Les effets de la seconde, en revanche, sont bienfaisans et profitent aussi bien à la nation à laquelle appartiennent les missionnaires qu’à l’humanité civilisée. C’est ainsi que les Frères Moraves, par leur dévouement vraiment apostolique et par l’exemple du travail manuel, ont fait aimer l’Allemagne chez les nègres des Antilles, comme chez les Esquimaux du Labrador. Les Pères de Picpus ont, de même, fait aimer la France aux Iles Marquises et aux Iles Sandwich ; les frères de Ploërmel en ont fait autant chez les nègres du Sénégal ; les Pères du Saint-Esprit, au Congo et au Soudan, et les Pères Blancs, en Algérie et dans l’Afrique équatoriale.
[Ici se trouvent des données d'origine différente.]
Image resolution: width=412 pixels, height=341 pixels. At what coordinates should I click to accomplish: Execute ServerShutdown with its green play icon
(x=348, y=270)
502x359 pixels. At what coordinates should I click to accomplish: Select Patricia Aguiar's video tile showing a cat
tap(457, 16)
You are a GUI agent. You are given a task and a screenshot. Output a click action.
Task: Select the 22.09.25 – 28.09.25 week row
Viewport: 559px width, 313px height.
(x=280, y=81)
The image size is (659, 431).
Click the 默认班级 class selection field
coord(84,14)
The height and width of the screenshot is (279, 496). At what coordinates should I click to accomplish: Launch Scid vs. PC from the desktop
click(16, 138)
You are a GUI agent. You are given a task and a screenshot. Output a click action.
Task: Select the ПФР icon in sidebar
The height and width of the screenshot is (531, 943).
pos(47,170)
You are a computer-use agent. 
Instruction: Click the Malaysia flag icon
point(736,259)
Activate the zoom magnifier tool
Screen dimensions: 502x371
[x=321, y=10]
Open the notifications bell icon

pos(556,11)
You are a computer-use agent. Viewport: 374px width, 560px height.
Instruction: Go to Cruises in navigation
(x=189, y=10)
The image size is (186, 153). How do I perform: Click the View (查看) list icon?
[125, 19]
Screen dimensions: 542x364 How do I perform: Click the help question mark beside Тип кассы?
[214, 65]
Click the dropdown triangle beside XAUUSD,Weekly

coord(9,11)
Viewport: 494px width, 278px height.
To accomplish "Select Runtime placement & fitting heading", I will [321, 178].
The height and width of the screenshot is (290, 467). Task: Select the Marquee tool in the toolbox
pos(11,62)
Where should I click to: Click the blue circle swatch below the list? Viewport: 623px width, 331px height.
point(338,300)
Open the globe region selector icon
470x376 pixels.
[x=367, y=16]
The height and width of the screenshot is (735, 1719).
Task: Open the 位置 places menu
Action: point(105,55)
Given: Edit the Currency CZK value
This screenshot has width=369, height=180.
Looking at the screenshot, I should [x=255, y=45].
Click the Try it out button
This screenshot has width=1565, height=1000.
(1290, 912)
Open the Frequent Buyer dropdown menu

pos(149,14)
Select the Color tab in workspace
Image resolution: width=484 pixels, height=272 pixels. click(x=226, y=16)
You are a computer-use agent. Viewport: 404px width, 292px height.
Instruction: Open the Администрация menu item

Mais deux sociétés missionnaires, entre toutes, nous semblent avoir su bien concilier leur devoir d’apôtres avec leurs obligations patriotiques : ce sont les agens de la Mission évangélique de Paris, d’une part, et, de l’autre, les prêtres de la Mission et les Filles de la Charité. Parmi les premiers, Charles Viénot, mort en 1903, mérite une mention spéciale pour avoir, par un labeur de trente-sept ans, fondé et dirigé les écoles françaises à Tahiti et à Moréa. Lui et ses collègues ont pu faire respecter le nom de Français comme synonyme de loyauté, même dans les pays qui échappaient à notre influence ; d’autres sont en train de faire la conquête pacifique des Malgaches. Quant aux dignes enfans de saint Vincent de Paul, partout où ils ont exercé leur ministère de charité, l’instruction et d’évangélisation, ils ont contribué au bon renom de la France et maintenu son prestige, sans se mêler aux affaires politiques. J’ai dit, dans cette Revue, comment, par les rédemptions d’esclaves et par la manière dont ils ont rempli

  1. Voyez l’affaire Pritchard, dans les Mémoires de Guizot, t. VII, p. 50.
  2. R. Allier, les Troubles en Chine et les Missions chrétiennes, Paris, 1901.